Task description: Type out the entries below again, character for character.

────────────────────

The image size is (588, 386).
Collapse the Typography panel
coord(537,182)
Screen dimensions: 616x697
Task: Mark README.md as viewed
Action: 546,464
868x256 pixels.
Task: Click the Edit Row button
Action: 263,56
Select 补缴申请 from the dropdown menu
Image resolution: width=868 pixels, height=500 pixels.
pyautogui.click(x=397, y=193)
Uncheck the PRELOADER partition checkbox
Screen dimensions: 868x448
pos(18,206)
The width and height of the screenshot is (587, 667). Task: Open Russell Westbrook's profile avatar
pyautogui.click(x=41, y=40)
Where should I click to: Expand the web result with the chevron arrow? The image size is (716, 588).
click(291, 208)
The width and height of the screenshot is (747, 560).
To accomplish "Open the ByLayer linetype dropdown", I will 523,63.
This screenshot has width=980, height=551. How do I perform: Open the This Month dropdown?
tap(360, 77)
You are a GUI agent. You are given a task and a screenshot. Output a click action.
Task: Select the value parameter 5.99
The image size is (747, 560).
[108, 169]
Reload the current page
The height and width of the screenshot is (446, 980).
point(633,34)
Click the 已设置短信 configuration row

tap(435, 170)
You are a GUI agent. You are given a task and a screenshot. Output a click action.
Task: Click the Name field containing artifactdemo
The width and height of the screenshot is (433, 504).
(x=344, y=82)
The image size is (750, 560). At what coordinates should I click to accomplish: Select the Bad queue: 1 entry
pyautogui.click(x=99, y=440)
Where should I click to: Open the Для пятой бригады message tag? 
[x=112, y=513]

────────────────────

Answer space:
The image size is (588, 386).
Collapse the Typography panel
coord(537,182)
Screen dimensions: 616x697
Task: Mark README.md as viewed
Action: 546,464
868x256 pixels.
Task: Click the Edit Row button
Action: 263,56
Select 补缴申请 from the dropdown menu
Image resolution: width=868 pixels, height=500 pixels.
pyautogui.click(x=397, y=193)
Uncheck the PRELOADER partition checkbox
Screen dimensions: 868x448
pos(18,206)
The width and height of the screenshot is (587, 667). Task: Open Russell Westbrook's profile avatar
pyautogui.click(x=41, y=40)
Where should I click to: Expand the web result with the chevron arrow? The image size is (716, 588).
click(291, 208)
The width and height of the screenshot is (747, 560).
To accomplish "Open the ByLayer linetype dropdown", I will 523,63.
This screenshot has width=980, height=551. How do I perform: Open the This Month dropdown?
tap(360, 77)
You are a GUI agent. You are given a task and a screenshot. Output a click action.
Task: Select the value parameter 5.99
The image size is (747, 560).
[108, 169]
Reload the current page
The height and width of the screenshot is (446, 980).
point(633,34)
Click the 已设置短信 configuration row

tap(435, 170)
You are a GUI agent. You are given a task and a screenshot. Output a click action.
Task: Click the Name field containing artifactdemo
The width and height of the screenshot is (433, 504).
(x=344, y=82)
The image size is (750, 560). At what coordinates should I click to accomplish: Select the Bad queue: 1 entry
pyautogui.click(x=99, y=440)
Where should I click to: Open the Для пятой бригады message tag? 
[x=112, y=513]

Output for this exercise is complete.